:: Page text

While many of these phishing attempts are pretty easy to spot, some of them are pretty slick. I’ve personally received emails from criminals pretending to be my medical provider requesting that I pay my bill online through their portal — and they almost got me. The fact of the matter is, you should be highly suspicious of any email requesting money in any form. In my case, I opened my internet browser and went to my medical provider’s site on my own — without clicking on their link. Do you know what I discovered? No bill.

When in doubt, you can always go to the website of the company you think may be requesting payment and check directly, or reach out to someone with the company to confirm that the email is legitimate. Just don’t click on those mystery links!

Requests for Personal Information 

Do you remember when your parents told you not to talk to strangers?

A similar line of thought applies here: don’t give personal information through email, as you never know who the person on the other side may really be. And never share financial information over email. Email simply wasn’t built with that level of security in mind, and if the person contacting you doesn’t have a minute to take your info over the phone, I’d seriously question who they really are.

Attachments and Links

Don’t talk to strangers, and certainly don’t take candy from strangers.

Unless you are 100% certain you know who an email is from and you were expecting the email, don’t open any attachments. Opening attachments essentially grants the sender access to your computer, as you never really know what’s in an attachment until it’s too late.

Links can also be a trap to gather information for nefarious purposes — and potentially trick you into downloading something. Unless you know who a link is from, it is smarter to go directly to a website instead of clicking the link.

They Don’t Address You by Name

Any official emails from a company will address you by your name. Even subscription emails and newsletters gather user’s names to include in their regular email updates to keep things personal. Knowing that bit of marketing information, emails that address you in a generic way, such as “Dear Valued Customer,” are likely scams, so exercise caution when you receive one of these.

::::

Task statement:
Answer from the phishing text above:
(a) What did the writer find after going to the medical provider's site without clicking the email's link?
(b) What kind of information does it say never to share over email?
(c) What generic greeting does it give as an example of a likely scam?

:: Provided material

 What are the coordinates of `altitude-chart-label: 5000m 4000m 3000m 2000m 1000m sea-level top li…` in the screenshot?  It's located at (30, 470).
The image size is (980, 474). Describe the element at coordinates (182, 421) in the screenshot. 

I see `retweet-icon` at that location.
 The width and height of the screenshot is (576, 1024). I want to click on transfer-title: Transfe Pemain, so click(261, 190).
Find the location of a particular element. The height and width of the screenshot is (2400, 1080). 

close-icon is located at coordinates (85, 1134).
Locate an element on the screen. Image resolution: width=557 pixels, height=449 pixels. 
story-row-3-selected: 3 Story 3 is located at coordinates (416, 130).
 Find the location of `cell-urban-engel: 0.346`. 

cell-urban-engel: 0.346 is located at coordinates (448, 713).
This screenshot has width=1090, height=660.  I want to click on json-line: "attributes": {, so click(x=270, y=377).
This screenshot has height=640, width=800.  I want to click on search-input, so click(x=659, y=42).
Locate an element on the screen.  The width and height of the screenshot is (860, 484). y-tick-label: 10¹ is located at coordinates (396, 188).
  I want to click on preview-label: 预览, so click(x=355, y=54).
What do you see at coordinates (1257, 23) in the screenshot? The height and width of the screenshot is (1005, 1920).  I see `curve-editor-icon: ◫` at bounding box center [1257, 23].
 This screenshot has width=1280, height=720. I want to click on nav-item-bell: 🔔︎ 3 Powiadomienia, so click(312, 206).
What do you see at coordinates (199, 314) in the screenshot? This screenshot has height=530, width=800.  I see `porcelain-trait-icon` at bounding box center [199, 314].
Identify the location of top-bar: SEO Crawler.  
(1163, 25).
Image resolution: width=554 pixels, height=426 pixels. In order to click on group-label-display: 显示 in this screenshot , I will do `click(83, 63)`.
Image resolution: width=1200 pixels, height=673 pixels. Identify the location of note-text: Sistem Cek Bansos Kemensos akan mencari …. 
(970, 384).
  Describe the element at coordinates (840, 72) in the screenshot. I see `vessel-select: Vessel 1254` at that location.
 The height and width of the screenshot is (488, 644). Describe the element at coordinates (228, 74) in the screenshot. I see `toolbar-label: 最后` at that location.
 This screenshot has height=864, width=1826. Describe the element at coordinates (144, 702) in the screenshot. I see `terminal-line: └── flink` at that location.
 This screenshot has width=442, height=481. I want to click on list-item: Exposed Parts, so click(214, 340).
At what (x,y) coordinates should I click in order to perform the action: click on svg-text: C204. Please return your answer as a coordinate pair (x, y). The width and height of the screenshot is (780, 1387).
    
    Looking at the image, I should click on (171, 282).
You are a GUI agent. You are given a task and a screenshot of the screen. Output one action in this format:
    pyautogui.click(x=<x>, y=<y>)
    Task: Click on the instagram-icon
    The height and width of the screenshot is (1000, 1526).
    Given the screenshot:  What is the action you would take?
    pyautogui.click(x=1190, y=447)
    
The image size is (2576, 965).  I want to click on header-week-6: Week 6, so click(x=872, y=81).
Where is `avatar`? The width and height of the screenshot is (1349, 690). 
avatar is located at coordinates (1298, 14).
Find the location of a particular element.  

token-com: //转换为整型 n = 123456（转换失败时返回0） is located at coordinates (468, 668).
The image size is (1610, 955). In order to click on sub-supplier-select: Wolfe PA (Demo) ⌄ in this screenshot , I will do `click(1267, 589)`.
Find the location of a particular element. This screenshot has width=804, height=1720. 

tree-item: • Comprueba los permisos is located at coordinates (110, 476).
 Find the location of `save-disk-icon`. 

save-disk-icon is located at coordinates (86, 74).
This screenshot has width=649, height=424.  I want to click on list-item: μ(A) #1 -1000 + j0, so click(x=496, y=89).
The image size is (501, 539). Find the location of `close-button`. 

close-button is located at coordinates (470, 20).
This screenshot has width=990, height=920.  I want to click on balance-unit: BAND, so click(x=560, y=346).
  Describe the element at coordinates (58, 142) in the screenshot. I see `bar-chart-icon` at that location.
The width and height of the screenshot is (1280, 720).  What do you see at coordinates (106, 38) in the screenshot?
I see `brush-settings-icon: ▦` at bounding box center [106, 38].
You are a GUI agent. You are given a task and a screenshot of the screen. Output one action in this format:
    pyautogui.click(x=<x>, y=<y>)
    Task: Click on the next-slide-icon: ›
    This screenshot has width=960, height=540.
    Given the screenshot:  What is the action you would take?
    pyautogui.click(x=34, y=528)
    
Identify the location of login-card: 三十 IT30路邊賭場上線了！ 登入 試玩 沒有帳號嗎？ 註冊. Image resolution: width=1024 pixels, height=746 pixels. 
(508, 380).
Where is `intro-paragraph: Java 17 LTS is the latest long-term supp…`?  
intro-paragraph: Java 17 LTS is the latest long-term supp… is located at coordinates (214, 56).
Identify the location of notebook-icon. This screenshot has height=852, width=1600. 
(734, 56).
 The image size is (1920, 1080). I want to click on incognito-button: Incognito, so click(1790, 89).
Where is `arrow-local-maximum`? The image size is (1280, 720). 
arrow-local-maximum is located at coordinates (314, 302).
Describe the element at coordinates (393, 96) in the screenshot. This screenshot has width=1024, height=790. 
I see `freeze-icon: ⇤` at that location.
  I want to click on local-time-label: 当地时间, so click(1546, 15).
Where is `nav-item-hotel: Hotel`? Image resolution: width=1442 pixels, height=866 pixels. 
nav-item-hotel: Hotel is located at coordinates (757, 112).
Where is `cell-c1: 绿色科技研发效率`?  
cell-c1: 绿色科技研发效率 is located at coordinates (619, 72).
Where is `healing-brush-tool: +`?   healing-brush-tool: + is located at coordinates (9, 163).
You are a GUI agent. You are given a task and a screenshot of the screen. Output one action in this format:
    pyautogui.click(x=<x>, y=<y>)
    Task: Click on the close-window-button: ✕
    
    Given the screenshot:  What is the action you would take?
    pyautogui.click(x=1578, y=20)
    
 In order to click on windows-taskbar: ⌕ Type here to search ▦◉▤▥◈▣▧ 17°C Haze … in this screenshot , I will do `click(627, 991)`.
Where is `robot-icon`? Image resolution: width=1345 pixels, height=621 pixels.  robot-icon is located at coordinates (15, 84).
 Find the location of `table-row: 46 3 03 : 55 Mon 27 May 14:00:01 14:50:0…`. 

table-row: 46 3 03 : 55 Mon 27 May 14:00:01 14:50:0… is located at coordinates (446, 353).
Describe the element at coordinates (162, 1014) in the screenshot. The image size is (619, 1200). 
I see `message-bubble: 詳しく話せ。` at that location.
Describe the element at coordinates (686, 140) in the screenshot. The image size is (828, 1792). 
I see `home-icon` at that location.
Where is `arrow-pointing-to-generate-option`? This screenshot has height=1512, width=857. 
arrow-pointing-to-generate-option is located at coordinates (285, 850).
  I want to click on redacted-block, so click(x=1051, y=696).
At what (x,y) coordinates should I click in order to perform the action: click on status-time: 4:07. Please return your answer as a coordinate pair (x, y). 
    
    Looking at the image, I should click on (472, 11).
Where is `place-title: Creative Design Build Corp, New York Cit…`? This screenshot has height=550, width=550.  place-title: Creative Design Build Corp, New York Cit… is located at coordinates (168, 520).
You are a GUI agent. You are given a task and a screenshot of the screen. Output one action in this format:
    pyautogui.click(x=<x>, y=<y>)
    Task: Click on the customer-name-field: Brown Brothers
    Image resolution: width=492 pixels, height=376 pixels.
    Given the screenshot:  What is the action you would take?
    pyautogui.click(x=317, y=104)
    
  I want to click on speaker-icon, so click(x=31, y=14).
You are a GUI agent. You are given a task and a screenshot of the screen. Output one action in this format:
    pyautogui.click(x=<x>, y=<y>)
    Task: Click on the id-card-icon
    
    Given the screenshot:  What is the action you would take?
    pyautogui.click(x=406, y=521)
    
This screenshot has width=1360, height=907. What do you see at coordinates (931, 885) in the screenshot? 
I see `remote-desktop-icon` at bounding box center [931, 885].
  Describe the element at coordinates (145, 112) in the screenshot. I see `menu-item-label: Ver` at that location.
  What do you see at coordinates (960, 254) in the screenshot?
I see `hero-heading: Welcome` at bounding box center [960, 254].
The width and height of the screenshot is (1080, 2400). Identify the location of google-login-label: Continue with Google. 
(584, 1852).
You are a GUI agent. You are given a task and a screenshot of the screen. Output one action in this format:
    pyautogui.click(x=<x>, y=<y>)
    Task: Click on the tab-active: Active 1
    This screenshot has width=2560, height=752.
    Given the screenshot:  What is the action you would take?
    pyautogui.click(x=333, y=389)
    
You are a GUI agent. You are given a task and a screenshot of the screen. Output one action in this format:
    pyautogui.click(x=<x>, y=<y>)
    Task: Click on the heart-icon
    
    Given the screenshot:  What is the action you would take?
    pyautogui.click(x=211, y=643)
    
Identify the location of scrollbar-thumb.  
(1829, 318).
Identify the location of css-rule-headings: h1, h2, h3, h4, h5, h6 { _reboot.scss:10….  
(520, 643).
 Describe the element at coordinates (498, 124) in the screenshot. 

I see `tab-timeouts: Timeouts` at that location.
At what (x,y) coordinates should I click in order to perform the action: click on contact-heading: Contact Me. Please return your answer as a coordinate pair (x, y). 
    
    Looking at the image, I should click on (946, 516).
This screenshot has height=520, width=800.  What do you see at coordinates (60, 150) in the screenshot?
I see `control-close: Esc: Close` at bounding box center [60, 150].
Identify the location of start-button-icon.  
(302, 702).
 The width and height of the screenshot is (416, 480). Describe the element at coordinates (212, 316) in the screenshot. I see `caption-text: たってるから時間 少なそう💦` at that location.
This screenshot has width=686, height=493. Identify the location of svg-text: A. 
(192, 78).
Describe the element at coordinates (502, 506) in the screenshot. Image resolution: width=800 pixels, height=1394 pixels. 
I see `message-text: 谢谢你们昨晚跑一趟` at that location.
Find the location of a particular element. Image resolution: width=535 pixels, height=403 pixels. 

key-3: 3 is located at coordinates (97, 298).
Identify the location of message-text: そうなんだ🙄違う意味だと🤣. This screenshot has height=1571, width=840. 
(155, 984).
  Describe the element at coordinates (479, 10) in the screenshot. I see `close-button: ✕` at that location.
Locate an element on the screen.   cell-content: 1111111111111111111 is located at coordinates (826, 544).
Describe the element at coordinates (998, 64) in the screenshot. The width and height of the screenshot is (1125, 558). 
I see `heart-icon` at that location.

::::

Solution for this task:
(a) No bill.
(b) Financial information.
(c) "Dear Valued Customer."